* SUPPLIED PASSAGE *

Westfront PC (or simply, “WFPC”) is not meant to be a traditional text
adventure game. It was inspired by a host of adventure games, from
Zork to The Pawn to online MUDs and even some Graphical Adventure
games. It is an odd mixture to say the least. But the truth of the
matter is this: Westfront PC is half adventure  game, half an inside
joke and the rest eccentrically fun nonsense.
The game itself has 1,728 “rooms” spread across four different
continents. But the fun of the game is not so much exploring the rooms
as it is discovering new items and solving the various puzzles and
quests around the game.
Strange events such as a “mysterious voice” that bellows odd phrases
to the now infamous “Inspector Funkydog” spice up the gameplay. The
pleasant use of color in the text allows for easier reading and better
sense making.
Gameplay is straight forward: Solve 25 quests and defeat Salin’s Evil
Army. Sounds easy, right? Along the way, make new friends (Faldor,
Wolf, Warrior, Zombie, Barbarian and Leopard) and discover new worlds
(Burton Mansion, Hambley Abbey) in your quest to restore order to the
mythical land of Guilder.
I coded Westfront PC on the Commodore 64 in 1994, which isn’t saying
much, other than that I tried to limit myself to the capabilities of
the system. Soon after that, I ported the game over to the IBM
PC-compatible line of microcomputers. And the rest, as they say, is
history.
I am currently working on a whole new text adventure in the more
traditional lineage, similar to Zork and Castle Adventure. My goal
isn’t to surpass Westfront PC…it is to create a whole new adventure
game with different worlds to explore and much better room
descriptions. If I receive even one positive feedback, I believe I
will have succeeded in my goal of publishing an adventure game others
find enjoyable.
Thank you for listening. 🙂 Have a nice day!
You read right: 1,728 locations, in a genre that most examples limit to under 75 distinct locations.  He claimed it would take months to truly play his games. I believe him.

* GIVEN DATA *
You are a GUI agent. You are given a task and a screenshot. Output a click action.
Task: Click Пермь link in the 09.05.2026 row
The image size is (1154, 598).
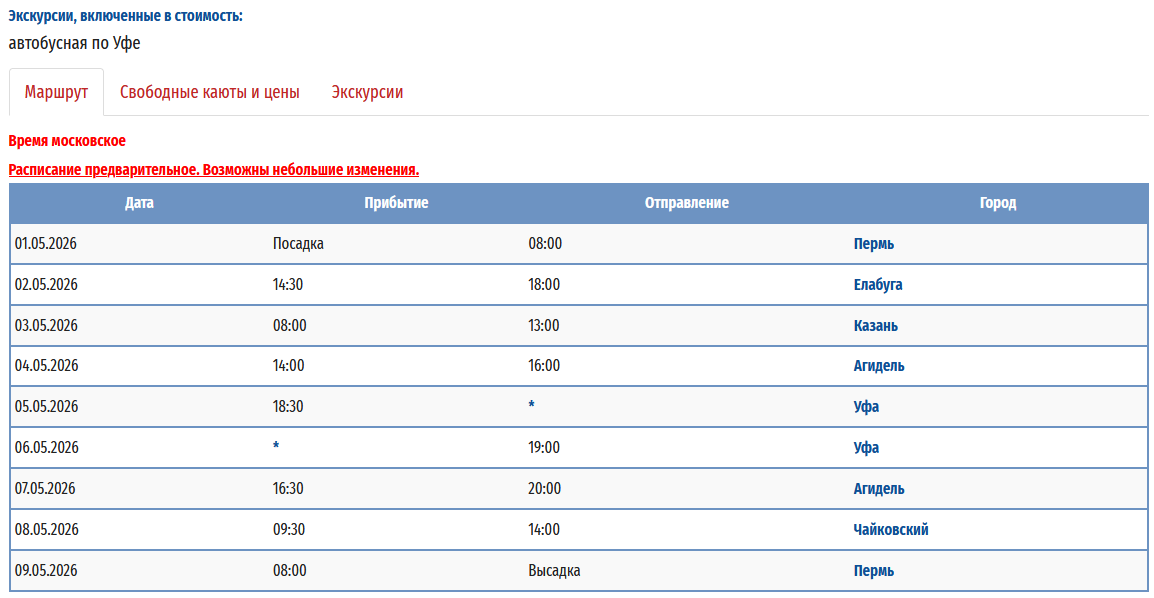873,571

* GOALS *
**a.** According to the Westfront PC description, how many quests must a player solve?
**b.** Output the Westfront PC description word for word, starting with "You read right: 1,728" and going on through "I believe him.".
You won't need the listing.

* RESPONSES TO THE EXERCISE *
**a.** 25 quests.

**b.**
You read right: 1,728 locations, in a genre that most examples limit to under 75 distinct locations.  He claimed it would take months to truly play his games. I believe him.